TEXT SHOWN Start Marker

Boxers work to knock out Parkinson's symptoms
INDIANAPOLIS (AP) — When Mary Yeaman was diagnosed with Parkinson's disease in 2006, she could barely bring herself to leave her house. Her muscles were weak, and she was having a hard time coping.
"I've always done sports and stuff like that, and it was getting to be too much just sitting and doing nothing," she said.
In 2007, she found Rock Steady Boxing in Indianapolis. She now attends classes every week and has seen her symptoms ease as a result of a rigorous regimen of punching, jumping, jogging and stretching.
Kristy Rose Follmar spars with a class participant during a workout at Rock Steady Boxing in Indianapolis, Tuesday, April 9, 2013. Rock Steady boxing is a unique nonprofit gym that, since 2006, has offered a uniquely effective form of physical exercise to people who are living with Parkinson's. (AP Photo/Michael Conroy)
"It makes my muscles stronger. I can walk better," said Yeaman, 64.
Rock Steady, founded in 2006 by former Marion County prosecutor Scott C. Newman after he was diagnosed with Parkinson's at age 40, gives people suffering from the disease an outlet to ease their symptoms and improve their physical fitness. Through boxing-inspired fitness classes, participants use exercise to slow the symptoms of a progressive neurological disease that causes tremors, muscle rigidity, loss of balance and cognitive, speech and vision impairment.
Mary Yeaman, left, and Instructor Kristy Rose Follmar use battle ropes to work out at Rock Steady Boxing in Indianapolis, Tuesday, April 9, 2013. Rock Steady boxing offers a uniquely effective form of physical exercise to people who are living with Parkinson's. While focusing on overall fitness, workouts include: ring work, focus mitts, heavy bags, speed bags, jump rope, core work, calisthenics and circuit weight training. (AP Photo/Michael Conroy)
"Sometimes people get very discouraged when they are diagnosed with Parkinson's, understandably facing a disease that is progressive, that's going to worsen over time and that can take a big toll on them," said neurologist and Rock Steady board member Dr. S. Elizabeth Zauber.

TEXT SHOWN End Marker

REQUIRED ACTION
Summarize the article on Rock Steady Boxing in two sentences.

DATASET ENTRIES Start Marker

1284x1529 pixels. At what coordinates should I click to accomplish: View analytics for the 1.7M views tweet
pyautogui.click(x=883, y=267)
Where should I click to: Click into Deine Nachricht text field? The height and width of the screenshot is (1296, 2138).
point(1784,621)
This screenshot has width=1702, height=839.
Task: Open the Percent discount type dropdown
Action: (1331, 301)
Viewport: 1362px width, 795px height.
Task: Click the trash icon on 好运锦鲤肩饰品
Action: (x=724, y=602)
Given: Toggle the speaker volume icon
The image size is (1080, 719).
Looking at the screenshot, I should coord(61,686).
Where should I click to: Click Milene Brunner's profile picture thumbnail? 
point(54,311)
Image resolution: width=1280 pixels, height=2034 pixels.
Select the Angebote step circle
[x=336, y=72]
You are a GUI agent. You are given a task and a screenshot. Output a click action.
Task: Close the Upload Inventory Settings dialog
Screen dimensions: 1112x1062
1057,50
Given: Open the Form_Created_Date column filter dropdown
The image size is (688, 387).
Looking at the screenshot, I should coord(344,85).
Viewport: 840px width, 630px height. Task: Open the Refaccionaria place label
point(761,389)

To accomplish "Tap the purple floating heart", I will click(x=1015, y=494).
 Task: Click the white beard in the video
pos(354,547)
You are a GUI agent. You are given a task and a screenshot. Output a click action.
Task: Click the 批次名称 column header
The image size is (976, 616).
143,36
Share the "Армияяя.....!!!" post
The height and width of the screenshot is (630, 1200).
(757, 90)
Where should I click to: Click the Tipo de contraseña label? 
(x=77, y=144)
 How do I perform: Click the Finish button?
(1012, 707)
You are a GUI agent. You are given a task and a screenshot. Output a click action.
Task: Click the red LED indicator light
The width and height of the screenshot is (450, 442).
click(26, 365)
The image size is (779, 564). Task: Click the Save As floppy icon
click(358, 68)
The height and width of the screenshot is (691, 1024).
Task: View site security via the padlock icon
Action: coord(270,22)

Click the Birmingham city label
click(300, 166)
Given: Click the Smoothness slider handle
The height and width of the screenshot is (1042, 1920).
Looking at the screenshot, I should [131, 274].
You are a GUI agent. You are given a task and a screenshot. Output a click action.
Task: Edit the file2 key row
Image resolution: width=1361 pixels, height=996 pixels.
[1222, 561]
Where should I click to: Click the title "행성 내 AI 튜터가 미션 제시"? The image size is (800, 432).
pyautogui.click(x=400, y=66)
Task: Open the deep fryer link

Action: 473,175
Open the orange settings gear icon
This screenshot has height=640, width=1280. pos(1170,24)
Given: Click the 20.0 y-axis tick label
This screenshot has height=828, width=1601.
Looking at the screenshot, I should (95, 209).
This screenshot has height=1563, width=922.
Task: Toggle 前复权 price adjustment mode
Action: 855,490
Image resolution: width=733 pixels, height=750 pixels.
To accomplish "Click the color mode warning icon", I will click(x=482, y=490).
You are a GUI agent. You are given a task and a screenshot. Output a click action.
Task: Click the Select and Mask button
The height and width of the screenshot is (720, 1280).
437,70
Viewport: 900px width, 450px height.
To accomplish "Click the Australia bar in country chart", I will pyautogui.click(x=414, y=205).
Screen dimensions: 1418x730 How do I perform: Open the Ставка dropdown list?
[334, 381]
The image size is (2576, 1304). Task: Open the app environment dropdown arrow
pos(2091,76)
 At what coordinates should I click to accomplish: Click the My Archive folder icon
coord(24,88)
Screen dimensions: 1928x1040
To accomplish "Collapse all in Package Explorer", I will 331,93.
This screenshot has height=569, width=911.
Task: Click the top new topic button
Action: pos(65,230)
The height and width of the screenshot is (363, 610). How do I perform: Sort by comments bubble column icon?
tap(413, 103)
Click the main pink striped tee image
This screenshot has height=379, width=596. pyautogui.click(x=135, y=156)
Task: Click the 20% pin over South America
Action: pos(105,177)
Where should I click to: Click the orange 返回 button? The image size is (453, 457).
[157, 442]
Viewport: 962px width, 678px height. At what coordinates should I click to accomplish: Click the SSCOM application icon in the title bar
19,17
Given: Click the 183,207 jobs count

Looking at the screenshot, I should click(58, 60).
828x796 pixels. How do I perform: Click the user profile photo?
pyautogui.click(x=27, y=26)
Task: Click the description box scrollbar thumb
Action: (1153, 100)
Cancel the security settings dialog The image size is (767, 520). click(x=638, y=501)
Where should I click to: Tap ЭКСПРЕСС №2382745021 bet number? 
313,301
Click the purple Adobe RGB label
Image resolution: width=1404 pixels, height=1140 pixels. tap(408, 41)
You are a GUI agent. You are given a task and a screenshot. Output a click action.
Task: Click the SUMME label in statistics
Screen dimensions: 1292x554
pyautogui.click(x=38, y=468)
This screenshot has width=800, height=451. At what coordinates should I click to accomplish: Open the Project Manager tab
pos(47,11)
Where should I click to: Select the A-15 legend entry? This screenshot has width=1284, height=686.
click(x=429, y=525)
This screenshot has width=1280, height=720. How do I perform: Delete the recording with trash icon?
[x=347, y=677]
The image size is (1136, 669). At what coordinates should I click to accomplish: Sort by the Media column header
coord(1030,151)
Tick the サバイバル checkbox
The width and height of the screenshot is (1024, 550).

DATASET ENTRIES End Marker

EXPECTED ANSWER
Rock Steady Boxing, a nonprofit gym in Indianapolis founded in 2006 by former Marion County prosecutor Scott C. Newman after his own Parkinson's diagnosis at age 40, offers boxing-inspired fitness classes through which participants use exercise to slow the symptoms of the disease. Mary Yeaman, diagnosed in 2006 and attending classes every week since finding the gym in 2007, has seen her symptoms ease through punching, jumping, jogging and stretching, and says her muscles are stronger and she walks better.